Il y a vraiment de quoi être furieux quand on vient de visionner ce documentaire mis en chantier depuis au moins quatre ans. On ne peut bien sûr pas demander au réalisateur d’être à la hauteur du sujet traîté et de posséder le même génie dérangeant que celui du réalisateur de Los Olvidados ou de Tristana. Ceci dit, comment accepter une telle distorsion entre l’ambition affichée du documentaire et la forme adoptée. Aucune originalité, aucun style ! Le réalisateur et son équipe se sont contentés de réunir des témoins qui y vont chacun de leur anecdote, censée éclairer une facette de « Don Luis ». Les témoignages sont regroupés dans différents chapitres rappelant les paradoxes de Bunuel (« Surréaliste et moraliste… »). Les propos des proches sont entrecoupés d’extraits de films généralement mal choisis et qui nous laissent plutôt le sentiment d’être directement tirés de mauvais téléfilms… Et c’est bien là le plus grave : la platitude, l’aspect conventionnel du documentaire ne transcendent pas le travail créateur de Bunuel.
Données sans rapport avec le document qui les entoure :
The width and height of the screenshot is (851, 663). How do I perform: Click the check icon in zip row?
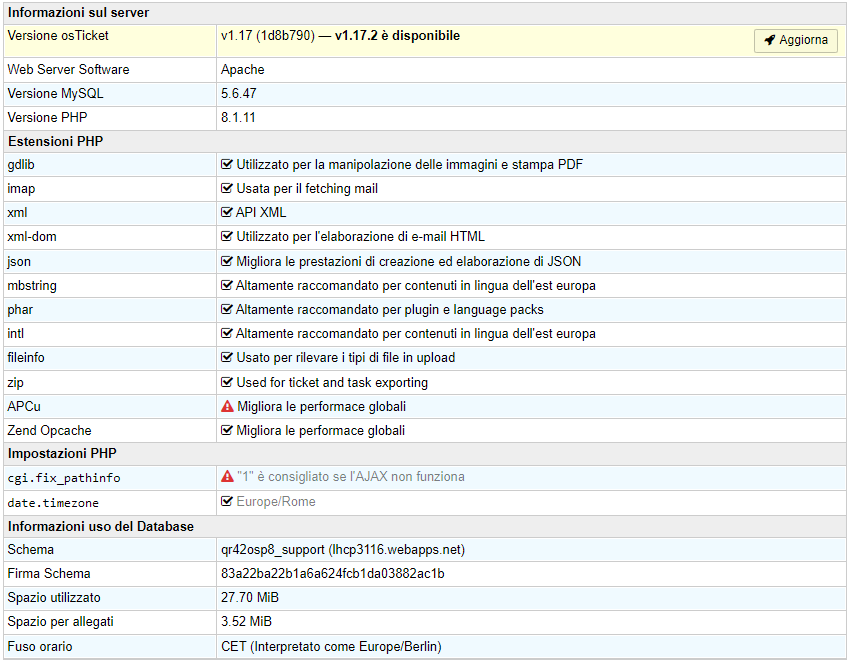point(227,382)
On est peiné de voir et d’entendre tous ces témoins réunis qui, avec bonne volonté, essaient d’être fidèles à l’admiration qu’ils vouent au cinéaste. Avec beaucoup d’enjouement et parfois de gravité, Piccoli, Carrière, Piéplu, Silberman (le producteur de Bunuel), Bertheau (l’inoubliable évêque-jardinier du Charme discret de la bourgeoise), Francisco Rabal (Nazarin, Belle de jour…) tentent au mieux d’honorer la mémoire du maître. Mais l’enregistrement de témoignages ne suffit pas. L’absence d’un réel talent de monteur, d’auteur se fait cruellement ressentir.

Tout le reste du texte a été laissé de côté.